I’ve been visiting with my mother who lives in a gated retirement community. In order for me to gain access to the development I need to pass through a security check point at the main gate. They ask me who I’m visiting, I provide my mother’s name and either they find my name on the pre-approved persons list or they have to call her to authorize my entry, or at least that’s what they’re supposed to do. Ever the auditor, I’m always amazed that they never ask me to provide any form of proof that I am who I say I am. I’m further amazed by how inconsistent this very basic control is applied. Some of the security guards wave me in without ever checking that it’s OK to let me in. Some look up her name on their system to make sure she exists but never ask me who I am and just a very small handful of the guards follow protocol and check my name against the list (but still without ever knowing if I’m me). For the purpose of this blog post, lets ignore the fact that I could park on the street outside the development and simply walk across the lawn in order to gain access to her apartment completely bypassing security. Lets also look past the fact that all I would ever need to do is have someone elderly sitting next to me and tell the guard that I’m returning that person to their apartment in order for them to let me in. Generally speaking, despite having security guards, a secured entry and a documented process to control who is allowed access, they might as well have nothing because net-net that’s what they really have. This visually impressive control fails miserably to work and anyone with ill intent would know that in a heart beat.
Which begs the question, why bother supporting ineffective controls when they fail to control anything?
I wish it was rare that I encountered similar situations with my clients but it’s not. My favorite ineffective control is the manual visitor sign-in sheet I often find when auditing/assessing my clients physical data center controls. My hosts often make a big deal out of asking me to sign-in before allowing me access to their data center or server room and I typically play along. However, I’m fond of using an alias to see if they validate the information I provide (usually they don’t). The manual sign in sheet falls under the category of “better than nothing” but in its own special sub-category I call “but not by much.” The list is always a bit lite and is often missing sufficient evidence to prove that it’s consistently relied upon. Another favorite of mine centers on production change control. Some of my clients have fairly robust processes to track changes to application software but ask them for evidence of system software updates or hardware configuration changes and I’m met with blank stares as they try and figure out how to tell me they don’t really track those things formally. So you have to wonder why you’d even bother to track some of the changes if you’re not tracking all of them? If something went wrong within a clients infrastructure how would they know if any recent changes might explain it if they don’t know about everything that changed?

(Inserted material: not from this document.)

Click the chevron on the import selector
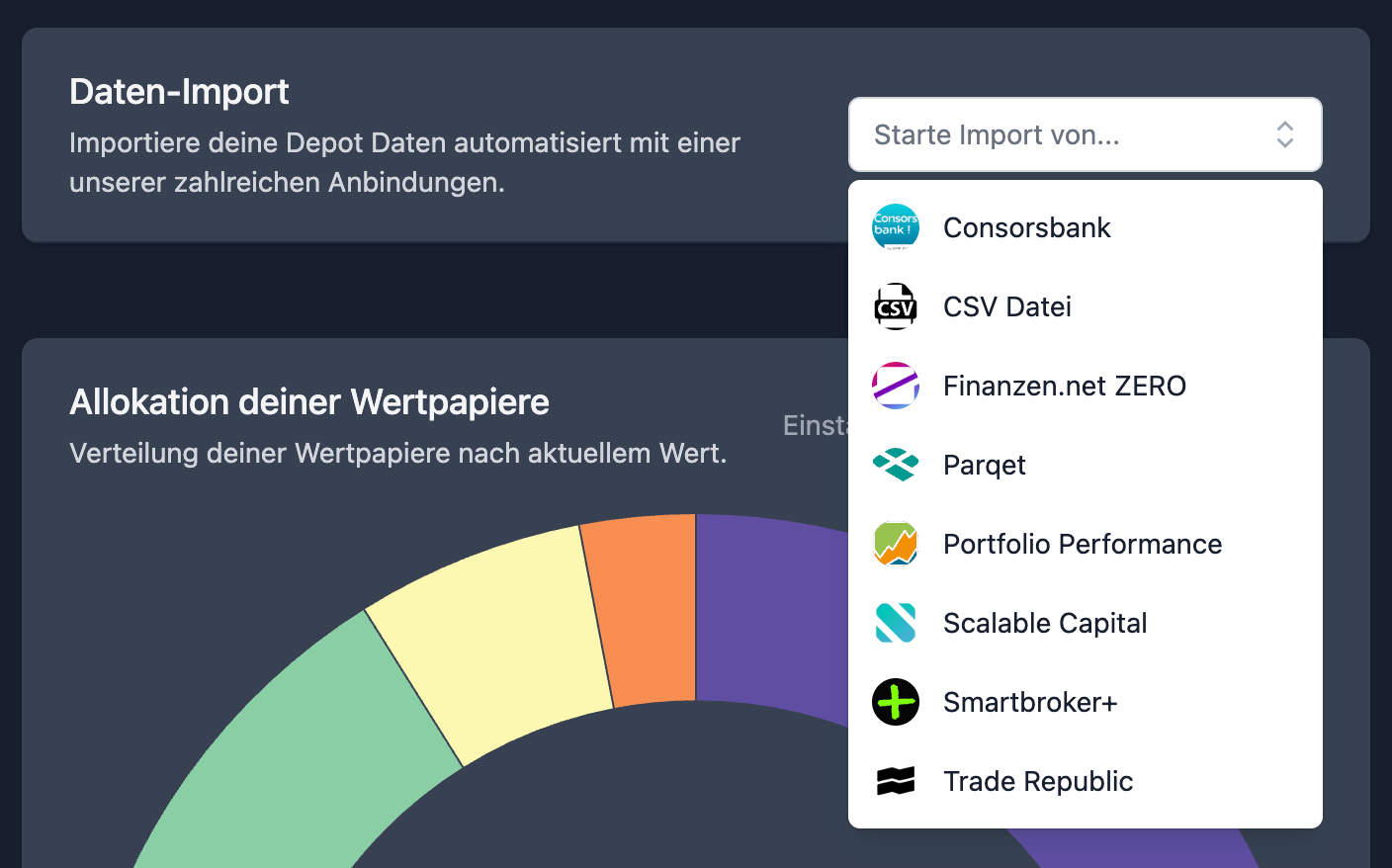Image resolution: width=1392 pixels, height=868 pixels. coord(1285,134)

Here’s a bit of a radical thought; stop supporting ineffective controls and save the time and effort required to support them.
Seriously, even though a control might appear critical in nature, if it’s poorly designed, poorly supported or just flat out ineffective, just kill it altogether. No decent examiner or auditor is going to be tricked into thinking it’s providing value and it’s likely going to call into question the validity and reliability of all your other (hopefully) effective controls. If you feel strongly that the control needs to be in place and doing its job than do something about it. Either redesign things so that it’s viable and effective or scramble like crazy to identify compensating controls that render the control unnecessary.
We live in an age where compliance rules all. There are all manner of controls that are required in order to satisfy our oversight agencies and auditors and that’s a list that will only continue to grow. No one has the luxury of wasting time or the precious few resources they have to work with and so it’s that much more critical that these things be thought through and validated. Expecting people to support control related activities that ultimately fail to satisfy their objective is flat out wrong. And because this is the age of regulatory enlightenment those who toil within the financial services industry are a bit more savvy about how these things work. They have an idea of whether or not what they’re being asked to do makes sense and will resist or defer participating if they think it’s a waste of time. The only thing worse than an ineffective control is one that’s poorly supported.
It’s why I often wonder what would happen if I simply drove across the lawn closest to my Mom’s building and completely avoided the main gate. I’m thinking that if it’s after sunset when there are no golfers walking the links I could probably pull it off. Of course I’d have to deal with the compensating control of an angry mother once she figured out what I did but perhaps, just to prove a point it might be worth it.